Despite a huge plunge in bond yields recently, analysts say a repeat of June 2003 -- when market interest rates bottomed at close to 3% -- probably isn't in the cards.

After a disappointing employment report Friday, the yield on the 10-year note began to spiral lower and is now sitting at 3.72%, the lowest level since July 14. The move down has ignited speculation over whether yields are headed back toward a low of 3.11%, which was last seen on June 13.

But bond market analysts and traders believe that's unlikely. While they do expect yields to fall further going forward, possibly to 3.45%, they say economic expectations for the second half of the year would have to be ratcheted down significantly in order for yields to retreat as much as they did last year.

"I cannot imagine yields trading to 3.10% without a major event, like the economy turning south," said one bond trader.

In the wake of the jobs report, analysts sharply reduced the odds for a Federal Reserve interest rate hike in August and September. The Fed has said it won't raise rates until hiring starts to pick up, and so far, there's been little evidence of that.

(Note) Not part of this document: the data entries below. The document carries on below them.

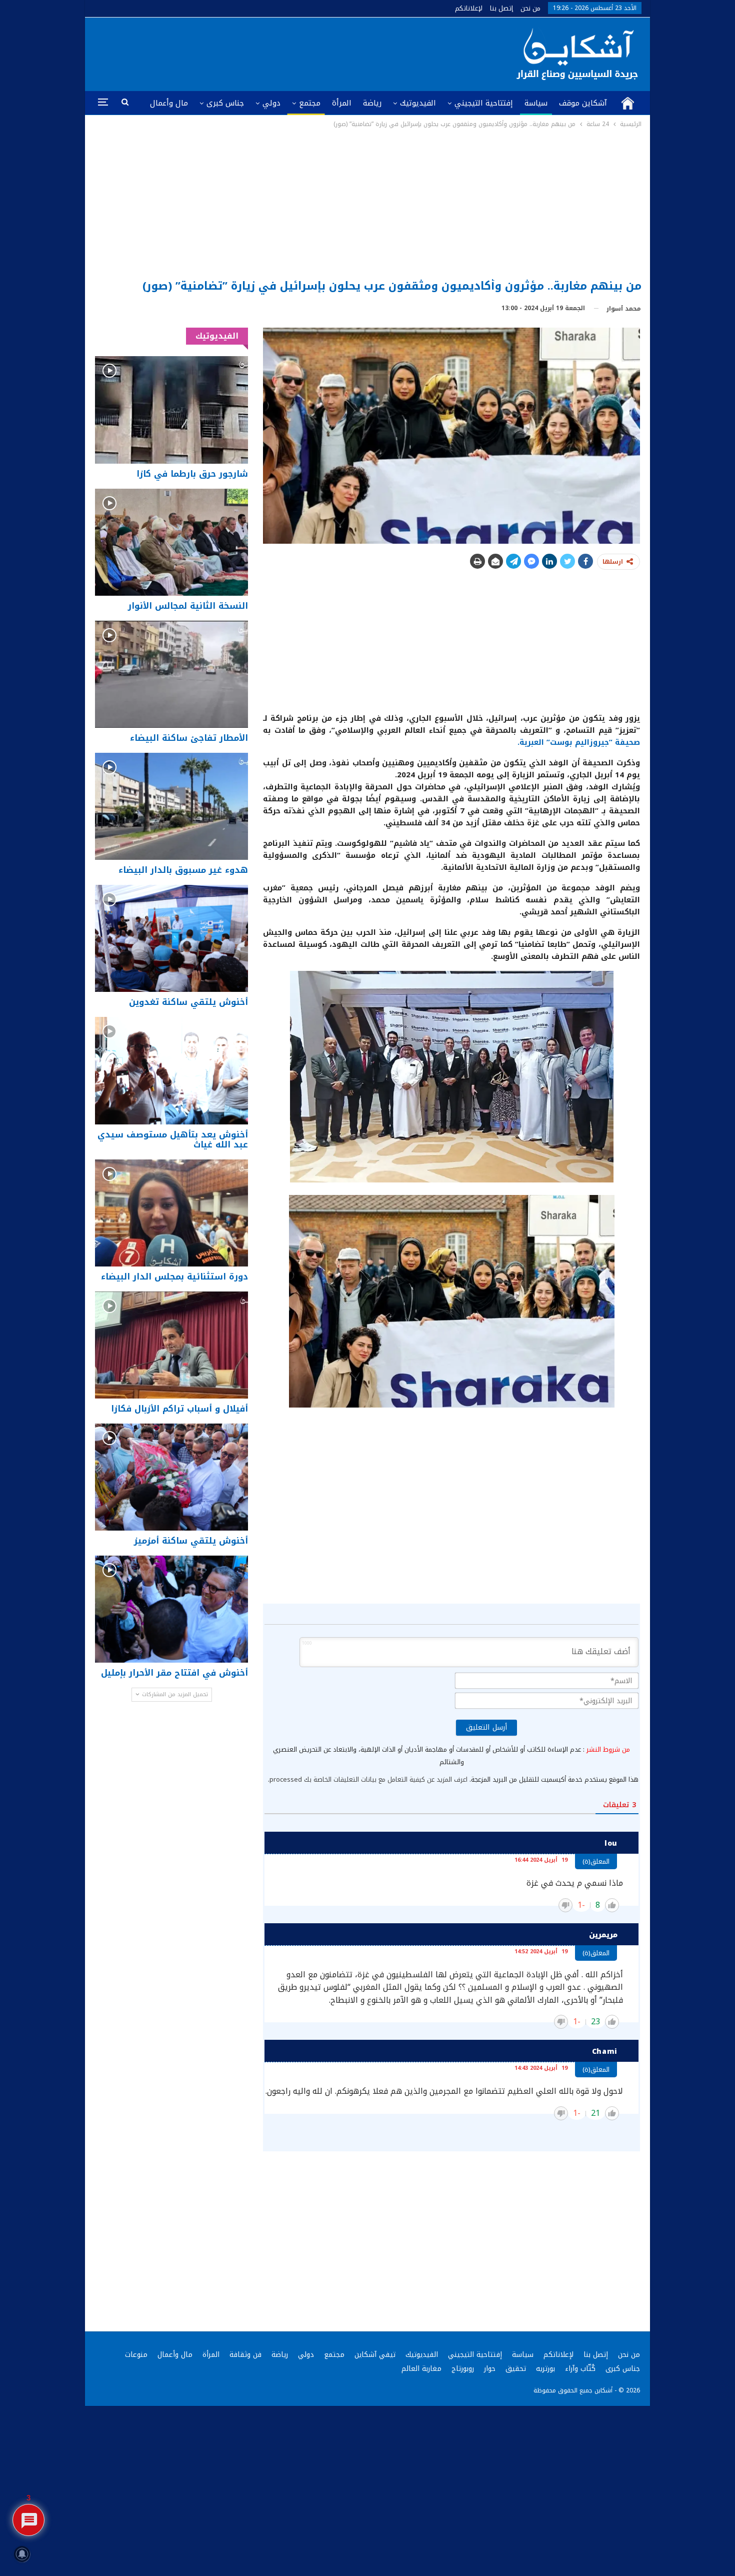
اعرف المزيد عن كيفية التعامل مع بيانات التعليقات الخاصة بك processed (369, 1779)
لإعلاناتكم (468, 8)
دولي (271, 103)
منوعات (136, 2354)
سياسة (536, 103)
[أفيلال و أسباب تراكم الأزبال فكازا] (171, 1345)
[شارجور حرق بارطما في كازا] (171, 409)
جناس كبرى (225, 103)
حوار (490, 2368)
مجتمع (309, 103)
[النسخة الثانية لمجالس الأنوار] (171, 542)
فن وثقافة (246, 2354)
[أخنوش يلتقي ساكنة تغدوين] (171, 938)
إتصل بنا (501, 8)
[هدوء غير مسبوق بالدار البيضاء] (171, 806)
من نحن (530, 8)
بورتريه (545, 2368)
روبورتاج (463, 2368)
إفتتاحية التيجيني (483, 103)
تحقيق (516, 2368)
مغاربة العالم (422, 2368)
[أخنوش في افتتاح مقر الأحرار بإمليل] (171, 1609)
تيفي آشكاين (375, 2354)
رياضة (372, 103)
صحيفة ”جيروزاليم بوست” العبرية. (579, 742)
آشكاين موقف (583, 103)
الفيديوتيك (418, 103)
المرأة (342, 103)
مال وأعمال (169, 103)
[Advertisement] (368, 205)
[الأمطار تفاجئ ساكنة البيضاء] (171, 674)
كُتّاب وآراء (580, 2368)
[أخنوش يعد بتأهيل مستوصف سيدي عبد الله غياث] (171, 1070)
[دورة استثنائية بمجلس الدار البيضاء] (171, 1212)
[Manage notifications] (22, 2554)
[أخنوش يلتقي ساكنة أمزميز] (171, 1477)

The change in rate expectations -- fed funds futures aren't fully pricing in a rate hike until November now -- caught many bond investors off guard, forcing them to cover short positions. A J.P. Morgan survey in the lead-up to the nonfarm payroll data showed that just 12% of fixed-income investors believed that bond yields would head lower over the near term.

"People were not aligned for this," said Sadakichi Robbins, head of global fixed income at Julius Baer. "This is a pain trade."

While short-covering could send yields down to 3.45%, Robbins said he doesn't expect a more drastic slide. In fact, he said things are quite different today from how they were when the 10-year was sitting at 3.11%.